Un atelier historique pour concilier égalité femmes-hommes et transition écologique en Afrique de l’Ouest
La capitale ivoirienne, Abidjan, a été le théâtre d’un événement majeur les 15 et 16 mai 2026. La Communauté économique des États de l’Afrique de l’Ouest (CEDEAO) y a organisé un atelier régional axé sur trois piliers essentiels : l’égalité des genres, le changement climatique et l’économie verte. Cette rencontre, réunissant des experts, des institutions régionales et des partenaires techniques, avait pour mission d’évaluer les défis liés à la transition écologique dans la sous-région.
Un programme ambitieux porté par le Centre de la CEDEAO pour le Développement du Genre
Initié par le Centre de la CEDEAO pour le Développement du Genre (CCDG), en collaboration avec ONU Femmes, cet atelier s’articulait autour du thème central : ‘Action climatique et transitions vertes sensibles au genre en Afrique de l’Ouest’. L’objectif ? Élaborer un programme régional intégré visant à renforcer la participation active des femmes dans les politiques environnementales et les opportunités économiques liées à l’économie verte.
L’urgence d’une approche inclusive face aux dérèglements climatiques
Lors de l’ouverture des travaux, Sandra Oulaté, directrice du CCDG, a mis en lumière l’urgence d’une approche inclusive pour faire face aux conséquences du changement climatique. Elle a rappelé que les femmes, en particulier dans les zones agricoles et rurales, sont parmi les populations les plus vulnérables aux effets des dérèglements climatiques. Leur inclusion dans les mécanismes de décision et d’accès aux ressources s’avère donc cruciale pour une transition écologique réussie.
Le futur programme régional, prévu pour l’horizon 2030, vise notamment à faciliter l’accès des femmes aux financements verts, aux emplois durables et aux opportunités économiques liées aux politiques environnementales.
Côte d’Ivoire et CEDEAO : des engagements forts en faveur de l’égalité et de l’écologie
Louis-Philippe Boni, représentant le ministre délégué chargé de l’Intégration africaine, a salué les avancées réalisées par la Côte d’Ivoire dans les domaines du genre et de l’environnement. Il a notamment cité les politiques de reboisement, la transition énergétique et la promotion de la représentativité des femmes comme des exemples à suivre. Il a également insisté sur la nécessité d’une coopération renforcée entre les États membres de la CEDEAO pour améliorer l’accès des femmes aux mécanismes de financement vert et leur implication dans les initiatives climatiques régionales.

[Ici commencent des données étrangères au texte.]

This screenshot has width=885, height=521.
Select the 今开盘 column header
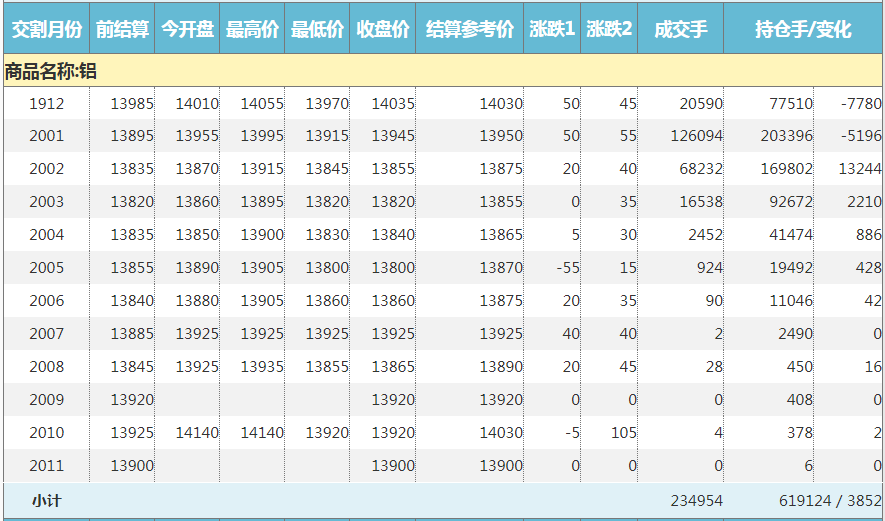tap(187, 30)
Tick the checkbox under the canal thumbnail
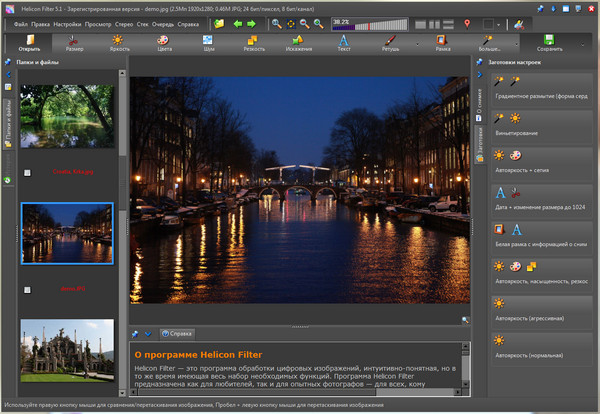 point(26,289)
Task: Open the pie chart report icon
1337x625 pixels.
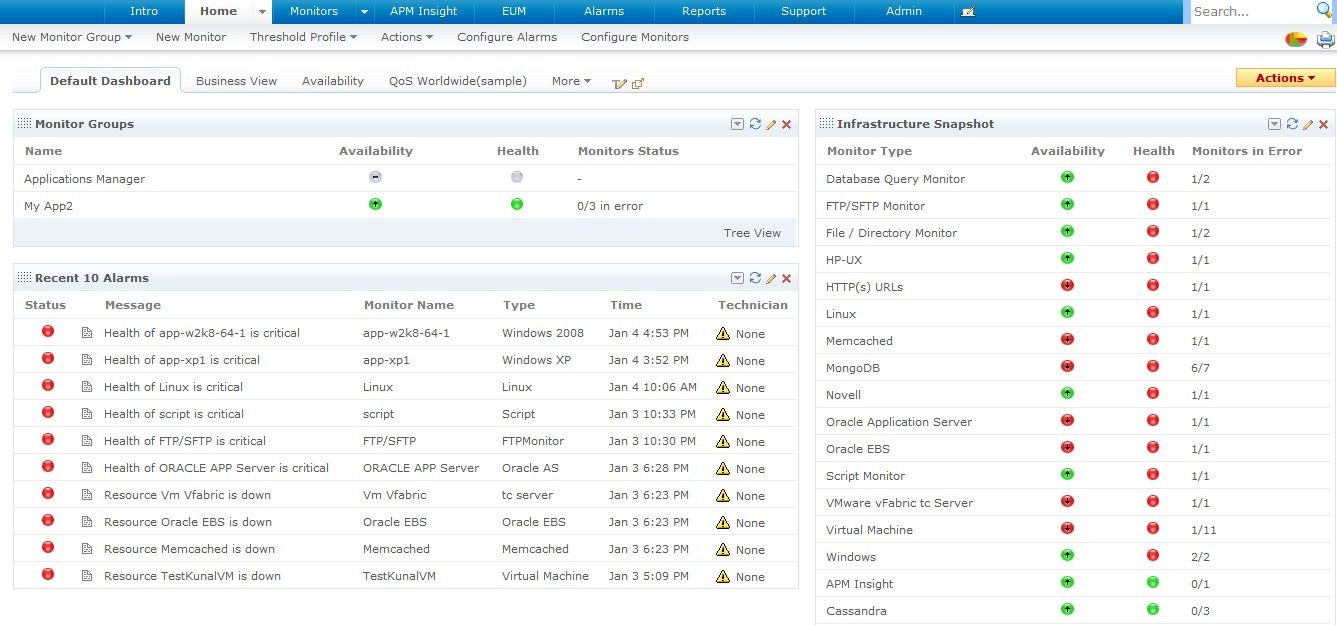Action: coord(1296,40)
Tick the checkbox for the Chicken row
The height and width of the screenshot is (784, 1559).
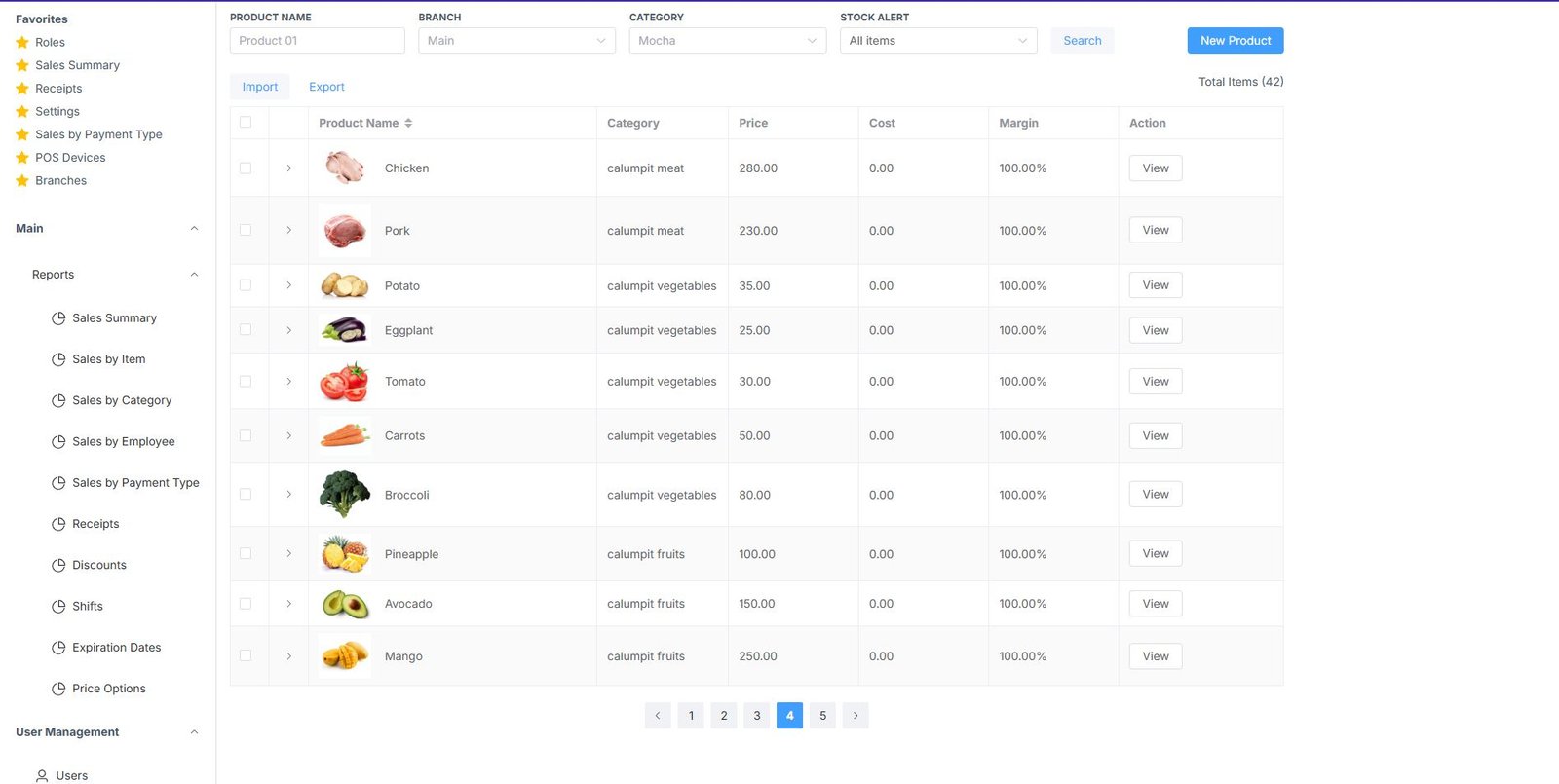246,168
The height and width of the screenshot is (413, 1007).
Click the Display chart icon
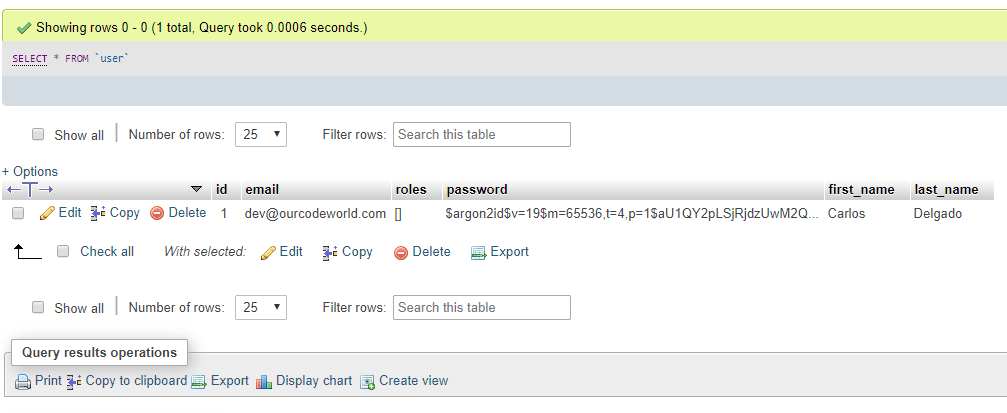(264, 382)
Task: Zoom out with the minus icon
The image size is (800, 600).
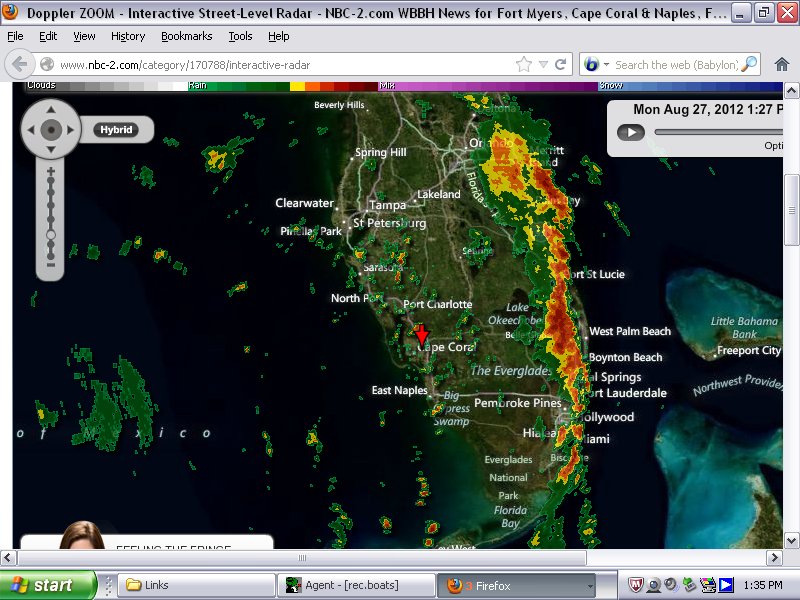Action: tap(50, 264)
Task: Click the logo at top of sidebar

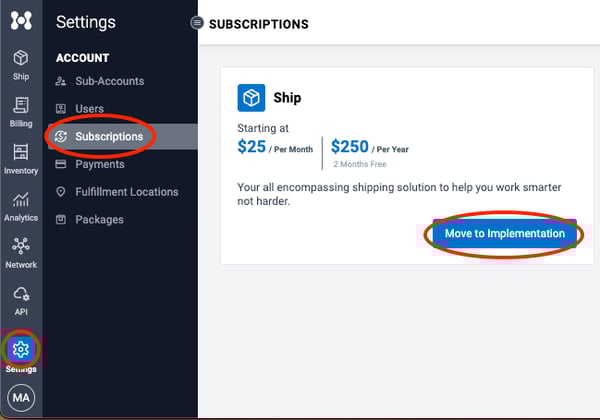Action: (x=21, y=21)
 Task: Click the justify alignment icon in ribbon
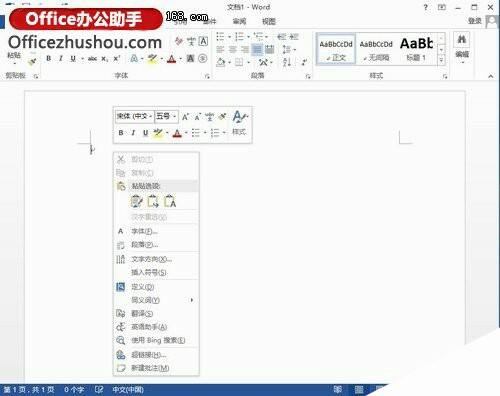click(x=257, y=50)
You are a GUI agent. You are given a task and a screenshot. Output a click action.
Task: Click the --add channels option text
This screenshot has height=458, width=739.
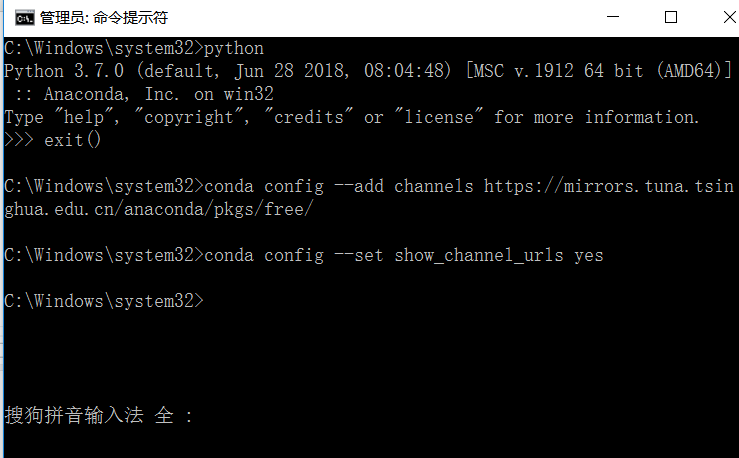coord(403,186)
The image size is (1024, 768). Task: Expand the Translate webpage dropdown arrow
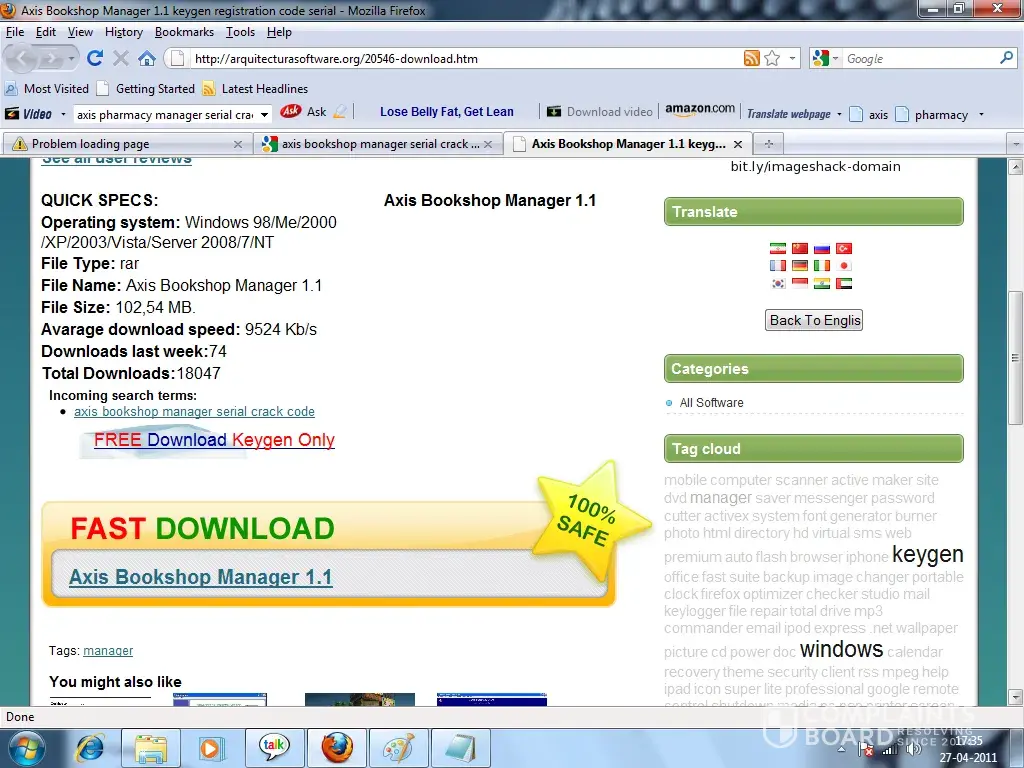839,115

Les femmes rurales, premières victimes des crises climatiques
Dr Namizata Binaté, représentante du ministère ivoirien de la Femme, de la Famille et de l’Enfant, a souligné les impacts dévastateurs des sécheresses, des inondations et de la dégradation des terres sur les femmes vivant en milieu rural. Elle a plaidé pour une implication plus forte des femmes dans les mécanismes de décision liés aux politiques climatiques, afin de mieux répondre à leurs besoins spécifiques.
L’agriculture ouest-africaine, un secteur clé pour l’égalité et la résilience climatique
Le commissaire aux Affaires économiques et à l’Agriculture de la CEDEAO, Dr Kalilou Sylla, a rappelé que les femmes jouent un rôle central dans l’économie agricole de la sous-région. Pourtant, elles restent confrontées à des difficultés persistantes pour accéder aux ressources productives et aux financements. Pour lui, la promotion de l’égalité des genres est un levier indispensable pour construire des économies plus résilientes face aux défis climatiques.
Des orientations concrètes pour un avenir durable
À l’issue de cet atelier, les participants ont travaillé à définir les grandes orientations du programme régional. Parmi les points clés à aborder : le budget alloué, les mécanismes opérationnels et la feuille de route pour les années à venir. Ces décisions permettront de concrétiser une vision commune pour une Afrique de l’Ouest plus juste, plus verte et plus résiliente.